How like the vanities and pleasures of earth is the mirage! Bright, sparkling, illusive—an appearance without a substance—a mockery which deceives, attracts, and vanishes away! He who pursues the pleasures of this world, and all its tinsel gratifications, resembles the fevered traveller in the burning desert, who pursues the mirage, which recedes as he presses eagerly towards it, till at length, discovering its nothingness, he perishes.
We may next consider the mirage produced by horizontal or lateral reflection.
"In the horizontal or lateral reflections, the mirage represents the reflected image sideways. Thus, on the 17th of September, 1818, M. Jurine and Soret observed a lateral mirage on the lake of Geneva. A bark, about four thousand toises distant, was seen approaching Geneva by the left bank of the lake, and at the same moment there was seen above the water an image of the sails, which, in place of following the direction of the bark, receded from it, and seemed to approach Geneva by the right bank of the lake, the image sailing from east to west, while the bark was sailing from north to south. This lateral mirage is known to the inhabitants of Meroa, who call it Si-koté, (castle of the cold season;) by those who live on the plains watered by the Chumbul and the Jumna, it is termed Dissaser, (prognostic.)
"In particular situations, both the vertical and lateral mirage may be observed together. Thus the late Mr. Blackadder has described some phenomena, both of vertical and lateral mirage, as seen at king George's Bastion, Leith, which are very instructive.
"The phenomenon called suspension, which is the third kind of mirage, and to which the term looming is most strictly applied, is the picturing of an object immediately over it in the air, frequently without reversion of the image. Sometimes the objects are merely raised above the height at which, under ordinary circumstances, they would appear. Thus sir R. K. Porter mentions a phenomenon of suspension, or looming, in the plains near Bagdad. 'A little before morning,' says he, 'I observed an elevated stream of water, which, from its situation, must be the Tigris. Its surface was brilliantly illuminated by the moon, but the longer I kept my eye fixed on this noble river of many interests, the more my surprise became excited at the extraordinary height of its waters above the level of the desert, till at length I began to suspect that some optical illusion from refraction was assisting the apparent elevation of the stream; but I had not conceived the extent of the deception, for as the dawn advanced the phantom river totally sunk from my sight.' The phenomenon of looming is most generally observed at sea, or near the shore. At Reggio, in Calabria, the Fata Morgana (Fairy Morgana) is visible, which for many centuries astonished the vulgar and perplexed philosophers.
"It frequently happens that the phenomenon of the vertical mirage is combined with that of suspension, so as to show in the air both a direct and an inverted image of the subject, the latter being undermost.

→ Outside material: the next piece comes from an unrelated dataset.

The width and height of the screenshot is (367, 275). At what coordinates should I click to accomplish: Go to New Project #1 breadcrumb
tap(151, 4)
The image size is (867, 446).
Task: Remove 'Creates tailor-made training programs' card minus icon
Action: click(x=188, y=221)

"Now all these phenomena, and their various modifications, depend on the different density of the lower strata of the air; and as this difference of density may be occasioned both by heat and moisture, and as heat may be reverberated from the mountain's side as well as from the horizontal surface of the plains, from the sea as from the land—and, further, as contiguous columns of air, as well as horizontal strata, may be of different densities, it is easy to conceive why the mirage may be seen in very different situations, as also why it presents such varied appearances. It will also be evident that any cause which re-establishes the equilibrium of density in the different portions of the air, must cause the illusions of the mirage to vanish."[11]
[11] Penny Cyclopædia.
It cannot be doubted that those appearances, which sailors call Cape Fly-away, the Enchanted Island, and the Flying Dutchman, etc., are the effects of the mirage. They are the objects of superstition, and thus has an illusive appearance caused many a heart to beat with fear, which never so beat in the tempest or the sea-fight.